-------- TEXTO DA PÁGINA
Eu havia conhecido Carlos Reverbel seis anos antes, em 1991, quando preparava meu trabalho de conclusão no curso de Jornalismo da UFRGS. Sem saber quase nada sobre o jornalista (biógrafo de Simões Lopes Neto, pesquisador de história e literatura, editor e repórter da Revista do Globo, da revista Província de São Pedro e da Caldas Júnior, além de cronista), escolhi como objeto de estudo os textos que ele publicava em Zero Hora nos anos 1990. Desse encontro entre uma jovem em início de carreira e um veterano nasceu um trabalho de conclusão de curso, depois um livro (Arca de Blau, de 1993) e uma amizade.
----------------
-------- MATERIAL DISPONÍVEL
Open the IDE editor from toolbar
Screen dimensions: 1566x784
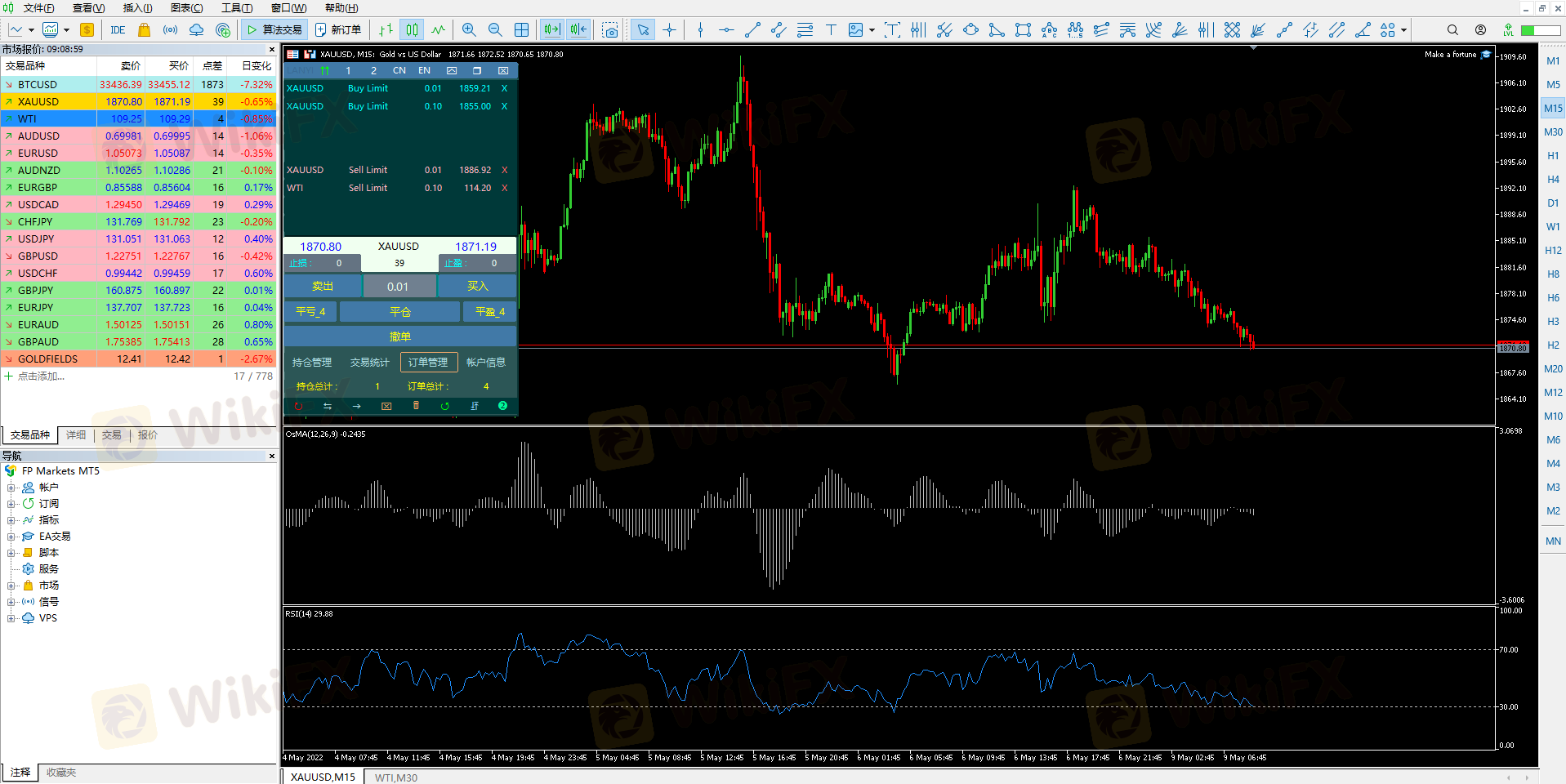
----------------
- [CONJUNTO DE TAREFAS]:
**a.** Edite o trecho do texto sobre Carlos Reverbel de "Eu havia conhecido" a "e uma amizade.", trocando "veterano" por "jornalista experiente".
**b.** Retome o texto sobre Carlos Reverbel e continue-o a partir da última frase apresentada.

- [AS RESPOSTAS]:
**a.**
Eu havia conhecido Carlos Reverbel seis anos antes, em 1991, quando preparava meu trabalho de conclusão no curso de Jornalismo da UFRGS. Sem saber quase nada sobre o jornalista (biógrafo de Simões Lopes Neto, pesquisador de história e literatura, editor e repórter da Revista do Globo, da revista Província de São Pedro e da Caldas Júnior, além de cronista), escolhi como objeto de estudo os textos que ele publicava em Zero Hora nos anos 1990. Desse encontro entre uma jovem em início de carreira e um jornalista experiente nasceu um trabalho de conclusão de curso, depois um livro (Arca de Blau, de 1993) e uma amizade.

**b.**
O processo de revisitar papéis antigos parecia incluir algum aspecto terapêutico
Quase 30 anos depois do nosso primeiro encontro, em 2019, me vi cercada por uma pequena montanha formada por cadernos coloridos amarrados por barbantes. O objetivo era revisitar o acervo de documentos guardados nos cadernos – que eu apelidei de “tumultuário” – como parte de uma pesquisa de mestrado que foi defendida, na semana passada, no Instituto de Letras da UFRGS.
Nesse período em que tentei estabelecer alguma ordem nesse labirinto de personagens e épocas entrecruzadas, muitas vezes cedi à tentação de embarcar nessa viagem no tempo como quem pega carona sem destino certo. Li jornais que não existem mais e cartas de pessoas que já morreram. Acompanhei embates acalorados que perderam o sentido e vi discussões sobre problemas que continuam sem solução. Encontrei alguns personagens importantes que foram engolidos pelo esquecimento e outros que ainda continuam vivos na memória da posteridade. E em meio a todas essas histórias, achei fotos minhas, aos 25 anos, e reportagens que escrevi naquela época – lembretes de uma juventude que foi ontem e há séculos ao mesmo tempo.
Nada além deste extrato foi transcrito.